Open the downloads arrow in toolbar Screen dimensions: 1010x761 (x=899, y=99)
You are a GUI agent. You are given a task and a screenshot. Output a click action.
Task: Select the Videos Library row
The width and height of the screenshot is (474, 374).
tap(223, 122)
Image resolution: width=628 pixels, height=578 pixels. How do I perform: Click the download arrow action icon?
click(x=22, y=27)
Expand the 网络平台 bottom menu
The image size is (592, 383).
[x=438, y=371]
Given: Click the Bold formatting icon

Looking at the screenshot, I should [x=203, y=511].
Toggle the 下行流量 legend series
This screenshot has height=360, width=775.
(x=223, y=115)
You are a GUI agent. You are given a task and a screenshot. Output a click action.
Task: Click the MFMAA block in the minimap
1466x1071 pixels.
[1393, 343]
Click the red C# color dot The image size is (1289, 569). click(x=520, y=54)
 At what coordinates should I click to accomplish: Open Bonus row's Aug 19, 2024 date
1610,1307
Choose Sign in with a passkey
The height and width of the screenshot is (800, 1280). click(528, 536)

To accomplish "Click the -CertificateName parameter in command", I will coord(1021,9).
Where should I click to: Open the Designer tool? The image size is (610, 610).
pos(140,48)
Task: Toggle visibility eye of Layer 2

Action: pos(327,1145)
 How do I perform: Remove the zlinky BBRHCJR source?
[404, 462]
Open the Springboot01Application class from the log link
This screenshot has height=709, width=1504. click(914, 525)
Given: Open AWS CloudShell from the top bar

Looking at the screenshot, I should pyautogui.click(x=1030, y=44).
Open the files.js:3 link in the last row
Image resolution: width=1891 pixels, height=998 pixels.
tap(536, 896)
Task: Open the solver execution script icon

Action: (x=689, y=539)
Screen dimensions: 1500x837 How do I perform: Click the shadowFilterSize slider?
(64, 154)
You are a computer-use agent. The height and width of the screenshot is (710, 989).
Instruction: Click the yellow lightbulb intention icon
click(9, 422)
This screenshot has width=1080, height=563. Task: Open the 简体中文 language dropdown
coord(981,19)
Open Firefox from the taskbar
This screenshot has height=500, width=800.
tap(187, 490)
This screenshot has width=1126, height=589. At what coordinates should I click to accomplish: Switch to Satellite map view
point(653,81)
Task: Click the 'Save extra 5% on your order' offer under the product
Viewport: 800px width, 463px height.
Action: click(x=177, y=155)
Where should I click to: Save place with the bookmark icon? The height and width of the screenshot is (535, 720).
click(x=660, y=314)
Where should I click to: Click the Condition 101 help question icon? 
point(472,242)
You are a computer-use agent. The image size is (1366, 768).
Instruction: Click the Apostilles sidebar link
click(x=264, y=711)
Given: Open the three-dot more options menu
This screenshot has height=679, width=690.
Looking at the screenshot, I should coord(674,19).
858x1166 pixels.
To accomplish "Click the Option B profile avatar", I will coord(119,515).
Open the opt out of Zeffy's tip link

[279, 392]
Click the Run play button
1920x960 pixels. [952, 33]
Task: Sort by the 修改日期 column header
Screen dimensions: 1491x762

********************

All the entries are to be reproduced verbatim.

Open the downloads arrow in toolbar Screen dimensions: 1010x761 (x=899, y=99)
You are a GUI agent. You are given a task and a screenshot. Output a click action.
Task: Select the Videos Library row
The width and height of the screenshot is (474, 374).
tap(223, 122)
Image resolution: width=628 pixels, height=578 pixels. How do I perform: Click the download arrow action icon?
click(x=22, y=27)
Expand the 网络平台 bottom menu
The image size is (592, 383).
[x=438, y=371]
Given: Click the Bold formatting icon

Looking at the screenshot, I should [x=203, y=511].
Toggle the 下行流量 legend series
This screenshot has height=360, width=775.
(x=223, y=115)
You are a GUI agent. You are given a task and a screenshot. Output a click action.
Task: Click the MFMAA block in the minimap
1466x1071 pixels.
[1393, 343]
Click the red C# color dot The image size is (1289, 569). click(x=520, y=54)
 At what coordinates should I click to accomplish: Open Bonus row's Aug 19, 2024 date
1610,1307
Choose Sign in with a passkey
The height and width of the screenshot is (800, 1280). click(528, 536)

To accomplish "Click the -CertificateName parameter in command", I will coord(1021,9).
Where should I click to: Open the Designer tool? The image size is (610, 610).
pos(140,48)
Task: Toggle visibility eye of Layer 2

Action: pos(327,1145)
 How do I perform: Remove the zlinky BBRHCJR source?
[404, 462]
Open the Springboot01Application class from the log link
This screenshot has height=709, width=1504. click(914, 525)
Given: Open AWS CloudShell from the top bar

Looking at the screenshot, I should pyautogui.click(x=1030, y=44).
Open the files.js:3 link in the last row
Image resolution: width=1891 pixels, height=998 pixels.
tap(536, 896)
Task: Open the solver execution script icon

Action: (x=689, y=539)
Screen dimensions: 1500x837 How do I perform: Click the shadowFilterSize slider?
(64, 154)
You are a computer-use agent. The height and width of the screenshot is (710, 989).
Instruction: Click the yellow lightbulb intention icon
click(9, 422)
This screenshot has width=1080, height=563. Task: Open the 简体中文 language dropdown
coord(981,19)
Open Firefox from the taskbar
This screenshot has height=500, width=800.
tap(187, 490)
This screenshot has width=1126, height=589. At what coordinates should I click to accomplish: Switch to Satellite map view
point(653,81)
Task: Click the 'Save extra 5% on your order' offer under the product
Viewport: 800px width, 463px height.
Action: click(x=177, y=155)
Where should I click to: Save place with the bookmark icon? The height and width of the screenshot is (535, 720).
click(x=660, y=314)
Where should I click to: Click the Condition 101 help question icon? 
point(472,242)
You are a computer-use agent. The image size is (1366, 768).
Instruction: Click the Apostilles sidebar link
click(x=264, y=711)
Given: Open the three-dot more options menu
This screenshot has height=679, width=690.
Looking at the screenshot, I should coord(674,19).
858x1166 pixels.
To accomplish "Click the Option B profile avatar", I will coord(119,515).
Open the opt out of Zeffy's tip link

[279, 392]
Click the Run play button
1920x960 pixels. [952, 33]
Task: Sort by the 修改日期 column header
Screen dimensions: 1491x762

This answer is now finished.